DIRECTIONS FOR THIS TASK
Turn the records, starting with the line that contains "This screenshot has height=873, width=1372." and going on through the line that contains "Action: pos(41,43)", into a Markdown table with the columns Row and Text. Number each line in Row, put the line itself in Text, and leave out any blank lines.

**** RECORDS FOR THE TASK ****

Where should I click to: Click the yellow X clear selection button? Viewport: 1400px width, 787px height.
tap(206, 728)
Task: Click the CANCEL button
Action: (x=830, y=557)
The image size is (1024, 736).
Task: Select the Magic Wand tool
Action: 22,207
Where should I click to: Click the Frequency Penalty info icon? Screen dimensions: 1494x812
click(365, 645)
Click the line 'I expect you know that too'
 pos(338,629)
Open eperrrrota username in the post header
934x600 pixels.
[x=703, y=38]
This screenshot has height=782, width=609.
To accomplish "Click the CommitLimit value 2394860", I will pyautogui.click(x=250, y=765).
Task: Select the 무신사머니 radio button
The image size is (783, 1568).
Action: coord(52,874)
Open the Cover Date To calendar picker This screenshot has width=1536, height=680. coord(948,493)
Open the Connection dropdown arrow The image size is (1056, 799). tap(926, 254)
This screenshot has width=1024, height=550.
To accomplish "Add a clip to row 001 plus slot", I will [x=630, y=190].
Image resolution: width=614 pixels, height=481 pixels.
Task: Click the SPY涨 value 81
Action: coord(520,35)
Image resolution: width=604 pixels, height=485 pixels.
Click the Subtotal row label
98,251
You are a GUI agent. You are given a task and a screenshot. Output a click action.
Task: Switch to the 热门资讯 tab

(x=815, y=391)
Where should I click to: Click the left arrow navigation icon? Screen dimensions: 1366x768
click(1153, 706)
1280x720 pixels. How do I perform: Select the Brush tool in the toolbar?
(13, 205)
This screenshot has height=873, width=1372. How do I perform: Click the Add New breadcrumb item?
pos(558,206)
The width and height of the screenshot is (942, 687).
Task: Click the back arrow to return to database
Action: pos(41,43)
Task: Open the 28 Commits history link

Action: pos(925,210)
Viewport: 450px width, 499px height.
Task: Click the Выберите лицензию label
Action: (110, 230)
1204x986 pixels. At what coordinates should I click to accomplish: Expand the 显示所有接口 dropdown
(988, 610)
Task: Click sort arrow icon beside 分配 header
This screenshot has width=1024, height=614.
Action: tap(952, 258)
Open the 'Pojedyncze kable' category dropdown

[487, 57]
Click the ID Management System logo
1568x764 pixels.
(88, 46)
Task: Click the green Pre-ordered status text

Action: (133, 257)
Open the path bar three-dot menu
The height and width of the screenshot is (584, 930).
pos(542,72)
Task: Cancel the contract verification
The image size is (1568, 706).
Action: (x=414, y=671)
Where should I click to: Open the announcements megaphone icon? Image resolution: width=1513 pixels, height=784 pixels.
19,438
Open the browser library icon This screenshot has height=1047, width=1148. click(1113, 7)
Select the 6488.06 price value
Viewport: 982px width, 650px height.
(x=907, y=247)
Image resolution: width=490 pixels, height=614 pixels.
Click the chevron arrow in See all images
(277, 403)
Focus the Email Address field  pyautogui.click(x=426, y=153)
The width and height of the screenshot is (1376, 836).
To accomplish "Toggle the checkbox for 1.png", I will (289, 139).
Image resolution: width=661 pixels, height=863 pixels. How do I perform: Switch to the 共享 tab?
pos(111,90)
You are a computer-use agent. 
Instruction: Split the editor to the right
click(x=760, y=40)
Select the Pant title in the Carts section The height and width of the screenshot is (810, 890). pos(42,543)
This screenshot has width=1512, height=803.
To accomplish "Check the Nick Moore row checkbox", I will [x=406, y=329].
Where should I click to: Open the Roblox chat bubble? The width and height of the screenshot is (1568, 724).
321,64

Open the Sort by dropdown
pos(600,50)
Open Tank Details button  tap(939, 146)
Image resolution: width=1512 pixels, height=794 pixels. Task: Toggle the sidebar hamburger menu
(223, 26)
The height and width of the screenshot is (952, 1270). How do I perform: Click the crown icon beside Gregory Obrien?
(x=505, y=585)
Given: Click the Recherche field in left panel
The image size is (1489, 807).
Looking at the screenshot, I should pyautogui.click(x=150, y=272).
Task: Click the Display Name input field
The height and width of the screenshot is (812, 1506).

****

FULL OUTPUT
| Row | Text |
|---|---|
| 1 | This screenshot has height=873, width=1372. How do I perform: Click the Add New breadcrumb item? |
| 2 | pos(558,206) |
| 3 | The width and height of the screenshot is (942, 687). |
| 4 | Task: Click the back arrow to return to database |
| 5 | Action: pos(41,43) |